By then, the organizations that built practices in 2025 and 2026 will have two to three years of refinement, institutional knowledge, and the kind of team judgment that only comes from doing a thing long enough to get good at it. The new entrants will have the same tools. They won't have the same capability.

The spreadsheet analogy holds: everyone has had Excel for thirty years. The question was never who had it. The question was always who built the discipline to use it.
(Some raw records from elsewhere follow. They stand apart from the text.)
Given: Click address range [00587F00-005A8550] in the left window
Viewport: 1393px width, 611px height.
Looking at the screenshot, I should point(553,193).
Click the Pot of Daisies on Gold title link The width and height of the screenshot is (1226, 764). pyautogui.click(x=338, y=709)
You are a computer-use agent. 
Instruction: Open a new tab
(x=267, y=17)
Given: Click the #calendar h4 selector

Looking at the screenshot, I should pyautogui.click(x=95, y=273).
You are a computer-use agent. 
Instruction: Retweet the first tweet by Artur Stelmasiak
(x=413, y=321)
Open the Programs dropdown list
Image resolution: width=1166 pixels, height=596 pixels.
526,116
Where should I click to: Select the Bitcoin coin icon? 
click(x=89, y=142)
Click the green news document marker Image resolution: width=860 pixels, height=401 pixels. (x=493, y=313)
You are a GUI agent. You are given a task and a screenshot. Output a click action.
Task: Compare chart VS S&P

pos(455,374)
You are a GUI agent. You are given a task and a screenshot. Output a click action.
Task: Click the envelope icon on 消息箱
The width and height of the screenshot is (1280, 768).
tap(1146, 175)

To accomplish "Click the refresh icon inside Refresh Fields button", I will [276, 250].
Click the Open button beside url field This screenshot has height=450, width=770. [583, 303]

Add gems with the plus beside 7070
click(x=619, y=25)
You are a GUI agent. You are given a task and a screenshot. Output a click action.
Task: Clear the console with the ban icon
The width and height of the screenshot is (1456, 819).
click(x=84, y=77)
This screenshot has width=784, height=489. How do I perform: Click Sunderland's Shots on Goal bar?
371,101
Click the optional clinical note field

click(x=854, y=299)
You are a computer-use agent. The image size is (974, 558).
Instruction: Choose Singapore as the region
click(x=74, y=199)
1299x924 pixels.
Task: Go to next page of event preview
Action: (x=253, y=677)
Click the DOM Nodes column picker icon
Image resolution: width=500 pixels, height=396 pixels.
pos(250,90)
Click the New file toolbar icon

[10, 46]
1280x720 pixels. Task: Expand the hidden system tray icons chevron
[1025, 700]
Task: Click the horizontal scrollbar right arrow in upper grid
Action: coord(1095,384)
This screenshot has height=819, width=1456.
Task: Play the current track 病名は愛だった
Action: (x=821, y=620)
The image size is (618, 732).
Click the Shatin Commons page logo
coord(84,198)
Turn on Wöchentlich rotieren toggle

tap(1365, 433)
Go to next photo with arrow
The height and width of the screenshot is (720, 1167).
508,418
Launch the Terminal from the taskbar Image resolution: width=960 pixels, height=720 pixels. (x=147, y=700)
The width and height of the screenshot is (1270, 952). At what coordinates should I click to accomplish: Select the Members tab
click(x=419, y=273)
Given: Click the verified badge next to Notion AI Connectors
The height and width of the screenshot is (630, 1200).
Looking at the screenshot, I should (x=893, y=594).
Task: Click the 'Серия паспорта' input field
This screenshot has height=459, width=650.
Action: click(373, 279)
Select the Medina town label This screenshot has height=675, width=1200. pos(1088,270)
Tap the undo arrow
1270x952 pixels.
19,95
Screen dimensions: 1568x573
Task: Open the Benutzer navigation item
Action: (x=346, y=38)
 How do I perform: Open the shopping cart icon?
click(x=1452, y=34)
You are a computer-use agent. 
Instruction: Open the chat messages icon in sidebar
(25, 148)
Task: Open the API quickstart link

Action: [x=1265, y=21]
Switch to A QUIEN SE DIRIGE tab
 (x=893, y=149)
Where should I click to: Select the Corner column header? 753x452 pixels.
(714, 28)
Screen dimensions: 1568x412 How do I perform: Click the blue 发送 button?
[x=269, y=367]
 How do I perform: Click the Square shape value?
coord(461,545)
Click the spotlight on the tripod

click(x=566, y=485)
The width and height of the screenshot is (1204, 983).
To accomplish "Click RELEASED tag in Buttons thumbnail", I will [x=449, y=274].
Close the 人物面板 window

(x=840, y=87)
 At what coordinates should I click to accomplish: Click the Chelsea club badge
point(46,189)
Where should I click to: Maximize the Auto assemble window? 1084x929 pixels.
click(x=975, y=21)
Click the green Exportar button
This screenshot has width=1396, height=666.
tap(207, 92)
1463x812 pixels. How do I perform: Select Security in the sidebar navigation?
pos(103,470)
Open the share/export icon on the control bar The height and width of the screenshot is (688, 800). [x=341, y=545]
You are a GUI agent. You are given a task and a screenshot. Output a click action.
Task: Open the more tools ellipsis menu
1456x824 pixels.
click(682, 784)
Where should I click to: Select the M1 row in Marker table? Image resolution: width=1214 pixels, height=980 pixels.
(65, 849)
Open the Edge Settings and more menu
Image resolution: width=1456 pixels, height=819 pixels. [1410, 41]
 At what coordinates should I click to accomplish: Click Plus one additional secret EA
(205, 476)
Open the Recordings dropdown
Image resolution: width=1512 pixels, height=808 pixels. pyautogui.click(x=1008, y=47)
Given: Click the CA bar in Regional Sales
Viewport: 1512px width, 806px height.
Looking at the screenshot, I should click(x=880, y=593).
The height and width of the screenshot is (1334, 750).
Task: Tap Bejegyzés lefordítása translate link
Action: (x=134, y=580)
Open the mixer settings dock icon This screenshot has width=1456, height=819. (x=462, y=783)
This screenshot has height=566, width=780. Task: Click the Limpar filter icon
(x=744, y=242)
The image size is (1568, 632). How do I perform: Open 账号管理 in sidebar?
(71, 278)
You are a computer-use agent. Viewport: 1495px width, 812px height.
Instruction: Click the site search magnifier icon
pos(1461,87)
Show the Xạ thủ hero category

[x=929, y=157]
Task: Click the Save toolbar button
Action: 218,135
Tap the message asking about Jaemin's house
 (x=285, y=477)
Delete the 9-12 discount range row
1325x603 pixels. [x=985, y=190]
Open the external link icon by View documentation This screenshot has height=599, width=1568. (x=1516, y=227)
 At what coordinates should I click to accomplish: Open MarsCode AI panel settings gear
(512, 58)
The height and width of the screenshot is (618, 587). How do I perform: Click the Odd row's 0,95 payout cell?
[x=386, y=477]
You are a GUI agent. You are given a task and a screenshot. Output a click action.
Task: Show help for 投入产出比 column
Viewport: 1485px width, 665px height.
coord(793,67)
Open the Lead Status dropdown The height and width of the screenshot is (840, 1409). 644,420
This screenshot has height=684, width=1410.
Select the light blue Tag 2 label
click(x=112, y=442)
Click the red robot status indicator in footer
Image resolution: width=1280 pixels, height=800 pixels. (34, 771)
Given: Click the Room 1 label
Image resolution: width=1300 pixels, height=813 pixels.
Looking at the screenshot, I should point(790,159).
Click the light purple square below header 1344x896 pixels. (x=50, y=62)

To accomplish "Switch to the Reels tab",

Sources: U.S. Chamber of Commerce, "Empowering Small Business," 2025 (vendor-adjacent); U.S. Census Bureau Business Trends & Outlook Survey (2025); Federal Reserve Small Business Credit Survey (2025, n=6,525); OECD, "Generative AI and the SME Workforce" (2025, survey year 2024, n=5,000+, 7 countries); MIT NANDA, "The GenAI Divide," 2025; BCG, "Where's the Value in AI?" 2024, n=1,000 CxOs; Bick, Blandin & Deming, "The Rapid Adoption of Generative AI," NBER/Harvard Kennedy School, 2024; Cohen & Levinthal, "Absorptive Capacity," Administrative Science Quarterly (1990); Pfeffer & Sutton, The Knowing-Doing Gap (2000); Golder & Tellis, "Pioneer Advantage: Marketing Logic or Marketing Legend?", Journal of Marketing Research (1993); Gartner Hype Cycle for AI (2025); Gartner CIO Survey, October 2025, n=506; Simon Wardley, Wardley Maps; Will Larson, "Wardley mapping the LLM ecosystem," December 2024.